PROBLEM DETAILS
Please set down only the lines running from the one with "You are a GUI" through the last line of the entries, exactly as written and without any pictures.

[Stored records]
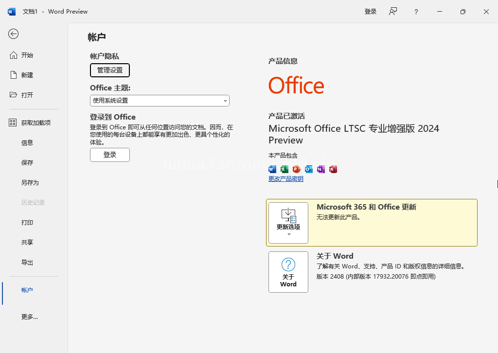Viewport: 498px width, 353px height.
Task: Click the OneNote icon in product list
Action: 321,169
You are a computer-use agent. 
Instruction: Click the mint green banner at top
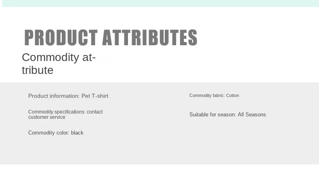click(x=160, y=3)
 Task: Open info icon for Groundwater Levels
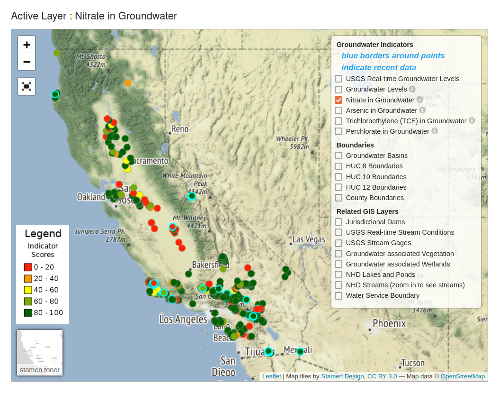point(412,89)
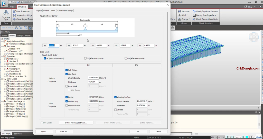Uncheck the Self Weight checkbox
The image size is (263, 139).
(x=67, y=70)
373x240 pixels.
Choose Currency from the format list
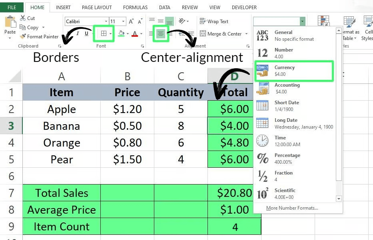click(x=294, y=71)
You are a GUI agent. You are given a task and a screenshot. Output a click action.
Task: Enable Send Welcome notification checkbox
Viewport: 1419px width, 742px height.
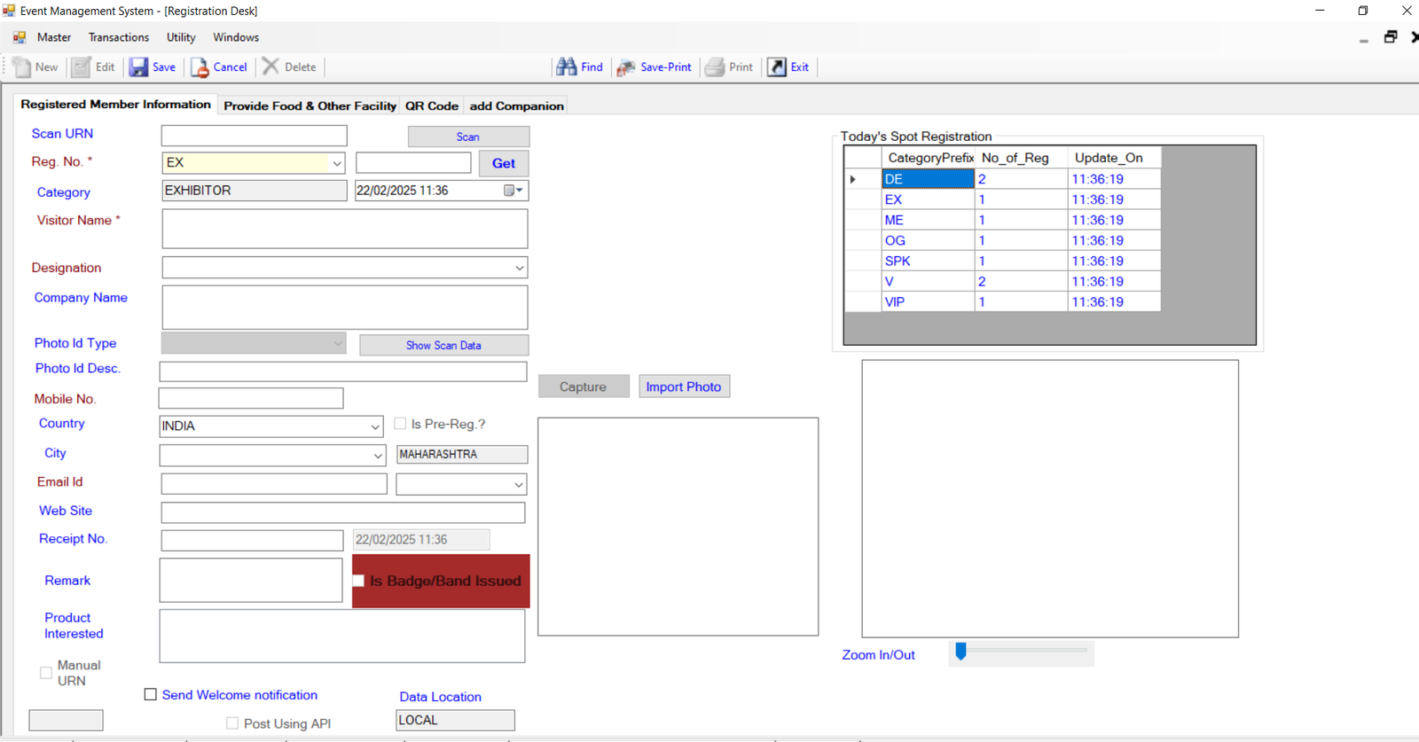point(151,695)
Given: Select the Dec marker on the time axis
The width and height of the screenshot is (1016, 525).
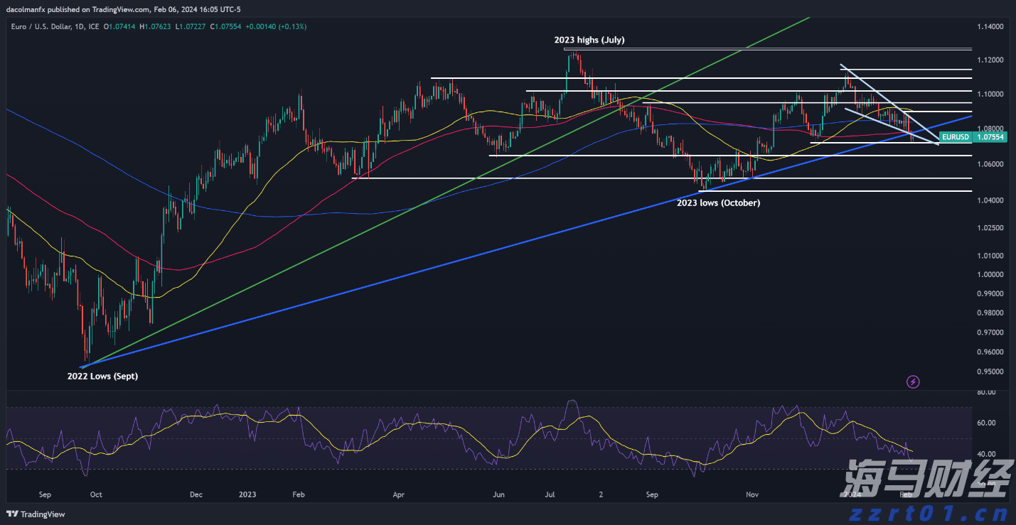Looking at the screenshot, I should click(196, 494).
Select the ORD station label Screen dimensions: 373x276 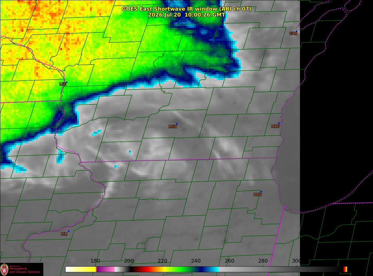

TASK OUTPUT
You are a GUI agent. You are given a task and a screenshot. Output a click action.
Task: Enable Send Welcome notification checkbox
Viewport: 1419px width, 742px height.
point(151,695)
Given: Select the Dec marker on the time axis
The width and height of the screenshot is (1016, 525).
Looking at the screenshot, I should click(196, 494).
Select the ORD station label Screen dimensions: 373x276 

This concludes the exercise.